PASSAGE GIVEN

Quick ramp-up in Containers & Orchestration
I have a call tomorrow with a customer and it might partially be about containers. That's a bit vague I know. I haven't fully learned about containers yet in my skills refresh (they're part of the exam I'm studying for AZ-203). This blog is my learnings ready for the call which might be useful for someone else who needs to learn quickly!
This is basically finding out about Docker, Kubernetes, Azure and using them with Azure DevOps.
What are containers?
Containers are a solution to the problem of how to get software to run reliably when moved from one computing environment to another. This could be from a developer's laptop to a test environment, from a staging environment into production, and perhaps from a physical machine in a data center to a virtual machine in a private or public cloud.
Source: https://www.cio.com/article/2924995/what-are-containers-and-why-do-you-need-them.html
For those coming from virtualized environments, containers are often compared with virtual machines (VMs). You might already be familiar with VMs: a guest operating system such as Linux or Windows runs on top of a host operating system with virtualized access to the underlying hardware. Like virtual machines, containers allow you to package your application together with libraries and other dependencies, providing isolated environments for running your software services. As you’ll see below however, the similarities end here as containers offer a far more lightweight unit for developers and IT Ops teams to work with, carrying a myriad of benefits.

GIVEN INFORMATION
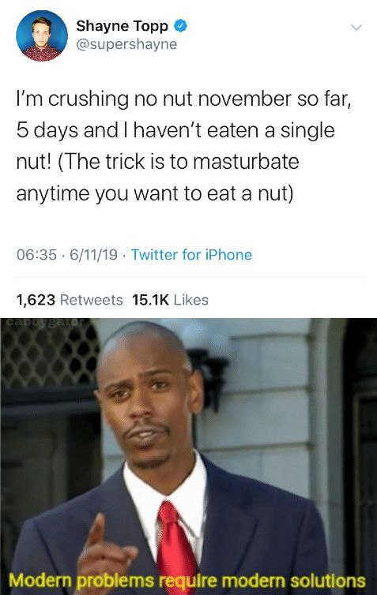
Task: Click the lattice window in the meme background
Action: (50, 355)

TASKS TO COMPLETE
1. Rewrite the part of the post on containers starting with "Containers are a" and going on through "or public cloud.", putting "developer's desktop" in place of "developer's laptop".
2. List every tool or platform that the post on containers says it will look into.
3. Write the next part of the post on containers, picking up after its last sentence.

FINAL ANSWERS
1.
Containers are a solution to the problem of how to get software to run reliably when moved from one computing environment to another. This could be from a developer's desktop to a test environment, from a staging environment into production, and perhaps from a physical machine in a data center to a virtual machine in a private or public cloud.

2.
Docker
Kubernetes
Azure
Azure DevOps

3.
Source: https://cloud.google.com/containers/
What is Docker?
In a way, Docker is a bit like a virtual machine. But unlike a virtual machine, rather than creating a whole virtual operating system, Docker allows applications to use the same Linux kernel as the system that they're running on and only requires applications be shipped with things not already running on the host computer. This gives a significant performance boost and reduces the size of the application. And importantly, Docker is open source. This means that anyone can contribute to Docker and extend it to meet their own needs if they need additional features that aren't available out of the box.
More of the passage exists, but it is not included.